[YOUR ASSIGNMENT]: Please say whether each statement below agrees with the text on the Shetland Sports Conference, answering yes or no and quoting the deciding words of that text. 1. The conference ran over two days. 2. Shetland Islands Council hosted the event at the Clickimin Leisure Complex. 3. Malcolm Bell opened the conference.

[EXTRACT PROVIDED]:
Dame Kelly Holmes visits Shetland for the first time to speak at the inaugural sports conference in Lerwick. Photo: ShetNews/Chris Cope

THE INAUGURAL Shetland Sports Conference got under way this weekend as locals heard talks from athletics icon Dame Kelly Holmes and Paralympian and adventurer Karen Darke.

The one-day event, which was hosted by Shetland Islands Council at the Clickimin Leisure Complex on Saturday, featured a plethora of presentations, workshops and sessions designed to help local sportspeople realise their potential.

The conference was opened by council convener – and qualified football referee – Malcolm Bell, who said the isles “punch above their weight” in sport before noting achievements this year at events such as the Island Games in Jersey.

Among the workshops led by local sports figures in areas such as strength and conditioning, coaching and club committees, were guest talks from Dame Kelly Holmes and Karen Darke.

[DATA SHOWN]:
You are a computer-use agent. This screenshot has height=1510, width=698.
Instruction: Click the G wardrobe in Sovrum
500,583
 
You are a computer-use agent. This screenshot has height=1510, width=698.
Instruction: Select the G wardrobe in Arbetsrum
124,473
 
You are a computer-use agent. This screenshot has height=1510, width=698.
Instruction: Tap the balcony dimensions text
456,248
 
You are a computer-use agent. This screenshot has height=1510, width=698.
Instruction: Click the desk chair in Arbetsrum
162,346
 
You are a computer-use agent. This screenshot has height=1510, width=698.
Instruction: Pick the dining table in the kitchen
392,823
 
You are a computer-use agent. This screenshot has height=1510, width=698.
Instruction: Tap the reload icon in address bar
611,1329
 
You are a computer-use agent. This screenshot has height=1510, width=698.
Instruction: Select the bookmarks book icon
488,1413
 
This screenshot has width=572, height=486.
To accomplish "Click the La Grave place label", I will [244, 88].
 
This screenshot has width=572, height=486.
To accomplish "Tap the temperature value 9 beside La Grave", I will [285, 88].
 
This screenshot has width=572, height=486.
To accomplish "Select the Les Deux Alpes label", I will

[YOUR SOLUTION]:
1. No: "The one-day event"
2. Yes: "hosted by Shetland Islands Council at the Clickimin Leisure Complex"
3. Yes: "The conference was opened by council convener – and qualified football referee – Malcolm Bell"